When someone who formerly committed a crime is released from prison, how will they integrate back into the community they’ve been held separate from? How will they stay away from the behaviours and decisions that got them in trouble with the law?
In particular in the case of sex offenders, it can make a huge difference to have people who are ready to listen to you without being judgmental, while at the same time holding you accountable and encouraging you not to re-offend.
Circles of Support and Accountability (CoSA) is a community-based reintegration program grounded in restorative justice principles. CoSA holds sex offenders accountable for the harm they have caused, while assisting with their hard work of re-entry into communities at the end of their sentences.

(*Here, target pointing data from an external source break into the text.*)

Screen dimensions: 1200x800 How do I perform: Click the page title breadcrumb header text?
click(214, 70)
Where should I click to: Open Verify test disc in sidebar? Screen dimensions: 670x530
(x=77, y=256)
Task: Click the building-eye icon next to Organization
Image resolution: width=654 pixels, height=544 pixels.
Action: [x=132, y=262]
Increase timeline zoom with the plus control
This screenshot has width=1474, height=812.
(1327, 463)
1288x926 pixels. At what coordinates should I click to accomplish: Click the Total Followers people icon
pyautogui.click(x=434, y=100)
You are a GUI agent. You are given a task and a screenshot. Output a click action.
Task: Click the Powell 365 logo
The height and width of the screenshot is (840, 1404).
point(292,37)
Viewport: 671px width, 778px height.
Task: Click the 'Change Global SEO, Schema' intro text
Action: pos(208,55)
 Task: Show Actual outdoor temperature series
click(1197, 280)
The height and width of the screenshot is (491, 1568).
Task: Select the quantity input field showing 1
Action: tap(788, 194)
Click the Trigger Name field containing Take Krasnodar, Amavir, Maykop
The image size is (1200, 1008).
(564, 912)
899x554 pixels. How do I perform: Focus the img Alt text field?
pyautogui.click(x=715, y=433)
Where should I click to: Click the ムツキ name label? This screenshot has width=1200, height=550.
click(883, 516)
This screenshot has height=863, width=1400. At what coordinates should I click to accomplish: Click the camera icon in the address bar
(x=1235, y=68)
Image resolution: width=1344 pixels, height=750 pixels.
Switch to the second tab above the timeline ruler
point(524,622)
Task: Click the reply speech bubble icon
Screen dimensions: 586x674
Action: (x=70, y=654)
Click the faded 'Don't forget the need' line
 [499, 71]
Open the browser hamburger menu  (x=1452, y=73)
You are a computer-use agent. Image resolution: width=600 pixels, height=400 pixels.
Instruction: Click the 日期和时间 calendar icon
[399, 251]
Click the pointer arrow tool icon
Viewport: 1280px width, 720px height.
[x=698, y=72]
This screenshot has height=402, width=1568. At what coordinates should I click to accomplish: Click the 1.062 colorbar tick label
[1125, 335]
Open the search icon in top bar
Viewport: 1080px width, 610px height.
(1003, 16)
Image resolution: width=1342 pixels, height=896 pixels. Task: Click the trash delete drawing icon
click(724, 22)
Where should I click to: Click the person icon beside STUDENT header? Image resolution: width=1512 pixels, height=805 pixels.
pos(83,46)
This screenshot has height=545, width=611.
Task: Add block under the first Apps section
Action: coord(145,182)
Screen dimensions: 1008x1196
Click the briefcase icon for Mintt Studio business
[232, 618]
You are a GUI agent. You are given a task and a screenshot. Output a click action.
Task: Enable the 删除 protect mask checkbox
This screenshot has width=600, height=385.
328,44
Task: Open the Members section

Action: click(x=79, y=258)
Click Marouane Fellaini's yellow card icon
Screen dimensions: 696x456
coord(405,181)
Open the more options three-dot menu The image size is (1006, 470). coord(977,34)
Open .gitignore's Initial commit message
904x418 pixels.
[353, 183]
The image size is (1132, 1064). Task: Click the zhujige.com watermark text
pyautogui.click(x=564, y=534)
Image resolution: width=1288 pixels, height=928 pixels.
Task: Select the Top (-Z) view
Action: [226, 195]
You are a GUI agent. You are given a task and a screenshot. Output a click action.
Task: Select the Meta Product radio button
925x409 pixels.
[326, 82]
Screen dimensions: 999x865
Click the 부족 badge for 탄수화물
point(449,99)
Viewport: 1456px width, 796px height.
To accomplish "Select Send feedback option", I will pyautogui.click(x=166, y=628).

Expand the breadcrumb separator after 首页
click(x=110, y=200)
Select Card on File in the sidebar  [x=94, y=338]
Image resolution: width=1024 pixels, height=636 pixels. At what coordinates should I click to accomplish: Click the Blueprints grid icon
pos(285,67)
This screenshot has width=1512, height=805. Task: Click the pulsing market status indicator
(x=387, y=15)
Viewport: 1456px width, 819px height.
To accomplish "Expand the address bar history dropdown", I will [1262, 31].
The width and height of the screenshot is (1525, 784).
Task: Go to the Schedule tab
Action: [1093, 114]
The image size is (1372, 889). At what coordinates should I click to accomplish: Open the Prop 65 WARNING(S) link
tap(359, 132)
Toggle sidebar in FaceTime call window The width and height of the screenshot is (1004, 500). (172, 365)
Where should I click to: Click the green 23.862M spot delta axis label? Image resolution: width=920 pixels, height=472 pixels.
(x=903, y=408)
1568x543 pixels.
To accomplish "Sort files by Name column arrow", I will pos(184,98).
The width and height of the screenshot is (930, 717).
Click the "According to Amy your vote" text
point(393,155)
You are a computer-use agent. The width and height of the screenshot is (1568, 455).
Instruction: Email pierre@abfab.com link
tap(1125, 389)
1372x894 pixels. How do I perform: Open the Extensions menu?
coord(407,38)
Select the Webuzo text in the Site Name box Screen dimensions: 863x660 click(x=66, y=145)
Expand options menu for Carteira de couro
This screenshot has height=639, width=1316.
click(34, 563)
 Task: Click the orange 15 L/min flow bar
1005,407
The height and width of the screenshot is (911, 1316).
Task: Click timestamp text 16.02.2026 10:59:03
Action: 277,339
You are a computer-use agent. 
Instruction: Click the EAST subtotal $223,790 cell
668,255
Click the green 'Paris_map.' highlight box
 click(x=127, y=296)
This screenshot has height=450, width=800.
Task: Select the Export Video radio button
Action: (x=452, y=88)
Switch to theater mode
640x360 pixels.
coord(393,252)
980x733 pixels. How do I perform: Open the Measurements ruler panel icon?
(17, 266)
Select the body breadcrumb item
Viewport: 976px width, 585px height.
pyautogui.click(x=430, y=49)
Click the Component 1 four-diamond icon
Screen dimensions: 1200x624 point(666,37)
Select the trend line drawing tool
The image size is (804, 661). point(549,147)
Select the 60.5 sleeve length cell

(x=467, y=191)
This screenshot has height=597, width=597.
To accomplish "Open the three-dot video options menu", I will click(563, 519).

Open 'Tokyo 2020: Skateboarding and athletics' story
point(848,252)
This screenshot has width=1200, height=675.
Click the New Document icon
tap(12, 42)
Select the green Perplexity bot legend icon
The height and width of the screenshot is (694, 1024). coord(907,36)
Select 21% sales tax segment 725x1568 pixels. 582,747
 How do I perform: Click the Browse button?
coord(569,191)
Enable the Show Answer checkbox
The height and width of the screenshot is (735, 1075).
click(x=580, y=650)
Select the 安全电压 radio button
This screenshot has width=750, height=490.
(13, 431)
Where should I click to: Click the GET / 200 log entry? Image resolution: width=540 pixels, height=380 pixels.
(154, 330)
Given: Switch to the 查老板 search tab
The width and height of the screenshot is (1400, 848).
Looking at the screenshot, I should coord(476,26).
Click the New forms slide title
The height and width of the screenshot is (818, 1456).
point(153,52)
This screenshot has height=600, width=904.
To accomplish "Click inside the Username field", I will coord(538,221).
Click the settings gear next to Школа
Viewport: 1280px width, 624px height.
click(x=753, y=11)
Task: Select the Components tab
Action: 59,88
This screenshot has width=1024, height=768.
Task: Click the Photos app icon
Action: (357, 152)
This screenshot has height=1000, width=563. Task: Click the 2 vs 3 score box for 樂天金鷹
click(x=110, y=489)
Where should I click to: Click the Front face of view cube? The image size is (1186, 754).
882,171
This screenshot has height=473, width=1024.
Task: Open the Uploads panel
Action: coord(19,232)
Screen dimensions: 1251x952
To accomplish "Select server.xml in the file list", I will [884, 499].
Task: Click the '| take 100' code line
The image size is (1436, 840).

Although imprisoning persons who have committed sex offences accomplishes the short term objective of ensuring public safety, most are eventually released and return to communities with no support and very little in the way of accountability. CoSA was developed in Canada to fill this void.
CoSA has been recognised internationally as an effective method of decreasing rates of reoffending. Federal funding for CoSA programs was eliminated in 2015, at the same time as a 5-year project evaluating the effectiveness and success of the CoSA model was completed by CFSC’s partner, the Church Council on Justice and Corrections (CCJC). The evaluation found that CoSA is remarkably successful and extremely cost effective.
This evaluation report was communicated to Minister of Public Safety Ralph Goodale last Fall by a delegation from CCJC with support from CFSC. Minister Goodale has just announced $7.48 million in funding for the Circles of Support and Accountability National Capacity Project.